Exercise details ▸ Render every line of the material below as a numbered list, one entry per line, and leave out any blank lines.

Element and text location data ▸
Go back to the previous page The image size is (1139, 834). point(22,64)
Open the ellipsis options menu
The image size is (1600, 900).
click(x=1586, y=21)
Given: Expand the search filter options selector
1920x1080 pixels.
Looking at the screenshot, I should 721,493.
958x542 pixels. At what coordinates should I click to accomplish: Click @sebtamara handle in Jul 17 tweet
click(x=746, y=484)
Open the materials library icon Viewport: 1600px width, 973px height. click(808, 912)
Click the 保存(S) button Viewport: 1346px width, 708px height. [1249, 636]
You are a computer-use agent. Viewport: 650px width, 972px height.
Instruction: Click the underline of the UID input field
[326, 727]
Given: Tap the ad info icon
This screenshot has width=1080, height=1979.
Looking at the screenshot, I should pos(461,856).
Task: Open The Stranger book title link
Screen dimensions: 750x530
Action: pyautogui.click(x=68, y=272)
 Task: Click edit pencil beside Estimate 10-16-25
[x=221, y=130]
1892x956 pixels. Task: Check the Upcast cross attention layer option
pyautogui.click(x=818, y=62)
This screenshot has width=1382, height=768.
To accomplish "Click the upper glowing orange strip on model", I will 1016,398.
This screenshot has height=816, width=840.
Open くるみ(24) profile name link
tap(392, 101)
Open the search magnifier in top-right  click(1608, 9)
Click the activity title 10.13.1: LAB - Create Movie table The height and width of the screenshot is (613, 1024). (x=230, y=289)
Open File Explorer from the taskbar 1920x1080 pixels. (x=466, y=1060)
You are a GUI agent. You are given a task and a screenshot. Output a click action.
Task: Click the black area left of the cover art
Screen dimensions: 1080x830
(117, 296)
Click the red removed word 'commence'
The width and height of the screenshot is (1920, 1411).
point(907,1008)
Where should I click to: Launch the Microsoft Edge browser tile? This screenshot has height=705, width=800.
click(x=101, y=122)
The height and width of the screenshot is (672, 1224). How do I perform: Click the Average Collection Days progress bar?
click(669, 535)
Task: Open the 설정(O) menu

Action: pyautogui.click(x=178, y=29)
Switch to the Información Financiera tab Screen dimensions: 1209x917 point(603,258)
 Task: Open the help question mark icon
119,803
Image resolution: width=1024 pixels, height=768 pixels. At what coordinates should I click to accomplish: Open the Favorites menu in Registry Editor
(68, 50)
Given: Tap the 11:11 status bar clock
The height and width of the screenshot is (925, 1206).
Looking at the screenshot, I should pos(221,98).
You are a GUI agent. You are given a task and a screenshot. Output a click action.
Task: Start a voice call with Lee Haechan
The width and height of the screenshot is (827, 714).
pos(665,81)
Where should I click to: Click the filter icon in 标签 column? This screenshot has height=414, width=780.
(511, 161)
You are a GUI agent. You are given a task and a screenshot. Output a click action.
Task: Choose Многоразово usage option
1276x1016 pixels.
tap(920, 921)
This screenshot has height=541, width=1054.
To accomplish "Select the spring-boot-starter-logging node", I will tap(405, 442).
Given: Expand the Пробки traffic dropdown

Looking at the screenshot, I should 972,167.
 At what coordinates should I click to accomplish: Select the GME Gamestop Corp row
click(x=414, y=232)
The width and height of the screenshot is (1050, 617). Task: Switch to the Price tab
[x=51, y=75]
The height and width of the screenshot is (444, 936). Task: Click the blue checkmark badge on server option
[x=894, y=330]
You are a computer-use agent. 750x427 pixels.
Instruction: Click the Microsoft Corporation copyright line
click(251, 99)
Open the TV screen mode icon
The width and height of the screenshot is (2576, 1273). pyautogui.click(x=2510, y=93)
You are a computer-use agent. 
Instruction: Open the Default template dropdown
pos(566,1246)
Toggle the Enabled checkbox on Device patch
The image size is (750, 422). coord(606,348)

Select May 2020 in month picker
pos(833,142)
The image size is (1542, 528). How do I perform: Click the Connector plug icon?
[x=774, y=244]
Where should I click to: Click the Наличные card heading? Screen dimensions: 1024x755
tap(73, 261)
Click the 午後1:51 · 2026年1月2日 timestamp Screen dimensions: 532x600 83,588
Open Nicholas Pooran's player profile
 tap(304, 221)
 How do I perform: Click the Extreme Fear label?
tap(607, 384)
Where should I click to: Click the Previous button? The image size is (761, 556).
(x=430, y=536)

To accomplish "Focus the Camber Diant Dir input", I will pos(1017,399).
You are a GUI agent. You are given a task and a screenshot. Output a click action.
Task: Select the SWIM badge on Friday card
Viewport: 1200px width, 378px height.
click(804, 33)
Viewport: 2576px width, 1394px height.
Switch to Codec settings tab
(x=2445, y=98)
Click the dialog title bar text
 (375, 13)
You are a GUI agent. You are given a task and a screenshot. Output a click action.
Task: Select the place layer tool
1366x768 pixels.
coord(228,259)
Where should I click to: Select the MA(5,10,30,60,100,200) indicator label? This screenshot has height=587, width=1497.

Task answer ▸
1. Go back to the previous page The image size is (1139, 834). point(22,64)
2. Open the ellipsis options menu
3. The image size is (1600, 900).
4. click(x=1586, y=21)
5. Given: Expand the search filter options selector
6. 1920x1080 pixels.
7. Looking at the screenshot, I should 721,493.
8. 958x542 pixels. At what coordinates should I click to accomplish: Click @sebtamara handle in Jul 17 tweet
9. click(x=746, y=484)
10. Open the materials library icon Viewport: 1600px width, 973px height. click(808, 912)
11. Click the 保存(S) button Viewport: 1346px width, 708px height. [1249, 636]
12. You are a computer-use agent. Viewport: 650px width, 972px height.
13. Instruction: Click the underline of the UID input field
14. [326, 727]
15. Given: Tap the ad info icon
16. This screenshot has width=1080, height=1979.
17. Looking at the screenshot, I should pos(461,856).
18. Task: Open The Stranger book title link
19. Screen dimensions: 750x530
20. Action: pyautogui.click(x=68, y=272)
21.  Task: Click edit pencil beside Estimate 10-16-25
22. [x=221, y=130]
23. 1892x956 pixels. Task: Check the Upcast cross attention layer option
24. pyautogui.click(x=818, y=62)
25. This screenshot has width=1382, height=768.
26. To accomplish "Click the upper glowing orange strip on model", I will 1016,398.
27. This screenshot has height=816, width=840.
28. Open くるみ(24) profile name link
29. tap(392, 101)
30. Open the search magnifier in top-right  click(1608, 9)
31. Click the activity title 10.13.1: LAB - Create Movie table The height and width of the screenshot is (613, 1024). (x=230, y=289)
32. Open File Explorer from the taskbar 1920x1080 pixels. (x=466, y=1060)
33. You are a GUI agent. You are given a task and a screenshot. Output a click action.
34. Task: Click the black area left of the cover art
35. Screen dimensions: 1080x830
36. (117, 296)
37. Click the red removed word 'commence'
38. The width and height of the screenshot is (1920, 1411).
39. point(907,1008)
40. Where should I click to: Launch the Microsoft Edge browser tile? This screenshot has height=705, width=800.
41. click(x=101, y=122)
42. The height and width of the screenshot is (672, 1224). How do I perform: Click the Average Collection Days progress bar?
43. click(669, 535)
44. Task: Open the 설정(O) menu
45. Action: pyautogui.click(x=178, y=29)
46. Switch to the Información Financiera tab Screen dimensions: 1209x917 point(603,258)
47.  Task: Open the help question mark icon
48. 119,803
49. Image resolution: width=1024 pixels, height=768 pixels. At what coordinates should I click to accomplish: Open the Favorites menu in Registry Editor
50. (68, 50)
51. Given: Tap the 11:11 status bar clock
52. The height and width of the screenshot is (925, 1206).
53. Looking at the screenshot, I should pos(221,98).
54. You are a GUI agent. You are given a task and a screenshot. Output a click action.
55. Task: Start a voice call with Lee Haechan
56. The width and height of the screenshot is (827, 714).
57. pos(665,81)
58. Where should I click to: Click the filter icon in 标签 column? This screenshot has height=414, width=780.
59. (511, 161)
60. You are a GUI agent. You are given a task and a screenshot. Output a click action.
61. Task: Choose Многоразово usage option
62. 1276x1016 pixels.
63. tap(920, 921)
64. This screenshot has height=541, width=1054.
65. To accomplish "Select the spring-boot-starter-logging node", I will tap(405, 442).
66. Given: Expand the Пробки traffic dropdown
67. Looking at the screenshot, I should 972,167.
68.  At what coordinates should I click to accomplish: Select the GME Gamestop Corp row
69. click(x=414, y=232)
70. The width and height of the screenshot is (1050, 617). Task: Switch to the Price tab
71. [x=51, y=75]
72. The height and width of the screenshot is (444, 936). Task: Click the blue checkmark badge on server option
73. [x=894, y=330]
74. You are a computer-use agent. 750x427 pixels.
75. Instruction: Click the Microsoft Corporation copyright line
76. click(251, 99)
77. Open the TV screen mode icon
78. The width and height of the screenshot is (2576, 1273). pyautogui.click(x=2510, y=93)
79. You are a computer-use agent. 
80. Instruction: Open the Default template dropdown
81. pos(566,1246)
82. Toggle the Enabled checkbox on Device patch
83. The image size is (750, 422). coord(606,348)
84. Select May 2020 in month picker
85. pos(833,142)
86. The image size is (1542, 528). How do I perform: Click the Connector plug icon?
87. [x=774, y=244]
88. Where should I click to: Click the Наличные card heading? Screen dimensions: 1024x755
89. tap(73, 261)
90. Click the 午後1:51 · 2026年1月2日 timestamp Screen dimensions: 532x600 83,588
91. Open Nicholas Pooran's player profile
92.  tap(304, 221)
93.  How do I perform: Click the Extreme Fear label?
94. tap(607, 384)
95. Where should I click to: Click the Previous button? The image size is (761, 556).
96. (x=430, y=536)
97. To accomplish "Focus the Camber Diant Dir input", I will pos(1017,399).
98. You are a GUI agent. You are given a task and a screenshot. Output a click action.
99. Task: Select the SWIM badge on Friday card
100. Viewport: 1200px width, 378px height.
101. click(804, 33)
102. Viewport: 2576px width, 1394px height.
103. Switch to Codec settings tab
104. (x=2445, y=98)
105. Click the dialog title bar text
106.  (375, 13)
107. You are a GUI agent. You are given a task and a screenshot. Output a click action.
108. Task: Select the place layer tool
109. 1366x768 pixels.
110. coord(228,259)
111. Where should I click to: Select the MA(5,10,30,60,100,200) indicator label? This screenshot has height=587, width=1497.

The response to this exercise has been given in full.